I also feel incredibly hopeful about ending my cycle of headaches and possibly never having them again. I have no proof except what feels so right and true in my cells. I feel like with my team of massage therapists, Alexander teacher, my own AT work, my acupuncturist, and my confidants I am in the best possible place to escape the cluster. I am aware in ways I never have been of how my headache pattern fires when I tighten certain muscles, which I habitually do all the time. This is so amazing to notice because it gives me the power to consciously change my habits (it takes a lot of time and diligence and awareness but is soooooo worth it). It is also incredibly humbling if this really is the way out because then it has been my own self completely responsible for these headaches all along. Still, I feel like everything is really going to be ok. I am healing from trauma to my system that I didn’t even know I was carrying. I have had such ongoing low-level fear of the headaches for the past 20 years. I am also more aware of some of the fears I have been carrying regarding scary moments in Sarah’s life (her birth, her seizures as a baby, her falling down stairs, her pneumonia, her anaphylaxis, her not wanting to eat for the first couple years of her life, her coming to milestones so late that I didn’t know if they would happen). It is a relief to unearth the places in my muscles where I have been holding these fears that I didn’t clear at the time. Now I am clearing them and I’ve had some good cries doing so. I could feel in my heart how much grief I carry about maybe not doing enough for Sarah. When I stepped in to tell myself that was crap because of course I do enough then I could feel more tightening. I needed to let the grief be there, let it be noticed, and then I could let it go once it had said its piece. 

I want to run around with a large flag of joy streaming behind me, yelling to everyone about how I have the most amazing life. The most amazing support team! The most amazing husband! The most amazing mom! The most amazing bodyworkers! The most amazing Sarah-Rise mentor! The most amazing volunteers! The most amazing sister-in-law! The most amazing overall supportive family!
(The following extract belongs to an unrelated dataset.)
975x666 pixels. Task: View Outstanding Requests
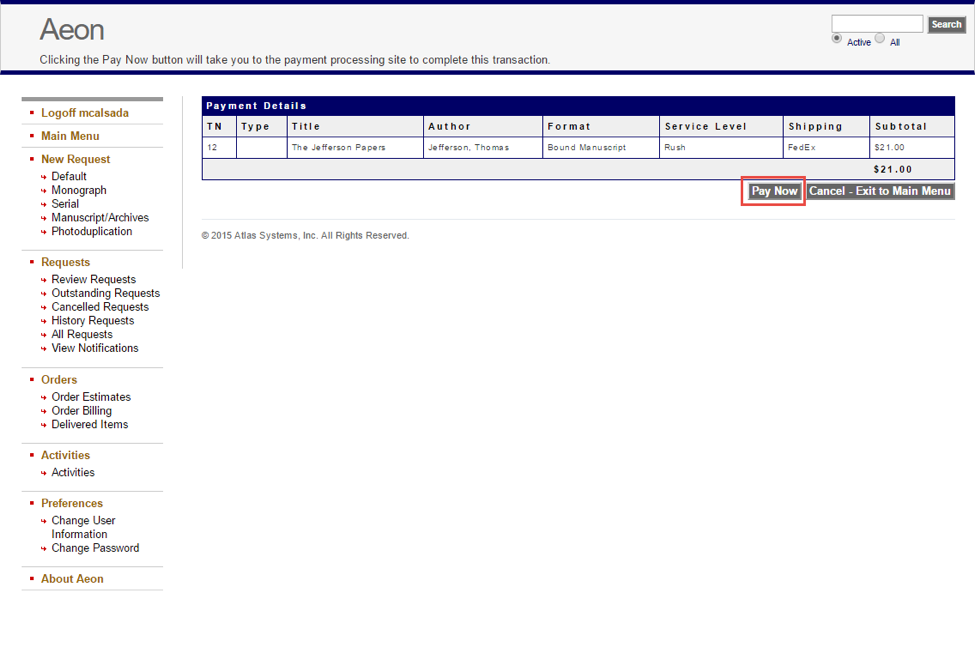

The most amazing overall supportive friends! The most amazing daughters! The most amazing current school for Sarah! The most amazing house! The most amazing jobs! The most amazing varied ways of supporting Sarah! 

Some of the biggest blessings in my life have come from the things that have felt the hardest: my headaches and Sarah having special needs. Look at what a treasure trove has come from that! I know so many deeply incredible people that it boggles my mind. 

I am renewingly aware of the tiny works of art in tiny moments of life. The little things that Carl does when he comes home, having loving attention for me and the kids regardless of what his day was before that. How does he do that?! The way Sonia can read my mind and take care of something in the house or be with a child before I even say the thought. The way my volunteers come every week and greet Sarah with such joy and delight. The way my bodyworkers care so attentively for my muscles and self, sensing what needs to happen when I am not even consciously aware of it. In my very clear moments I can see that I could approach each moment of life with the same thinking I do with my clients, thinking of how to support each fraught moment as I would support a tight muscle. Press it? support from elsewhere? give a slight and slow tug? just wait? This clearly feels like the answer to life, the universe, and everything. And then my kids whine and yell and I somehow am not so clear anymore and my habits come in in roaring force. 

Anyway, I am raw, whole, vulnerable, flying, healing, hopeful, clear, and uncertain all at once. I hope your Sundays are going well too.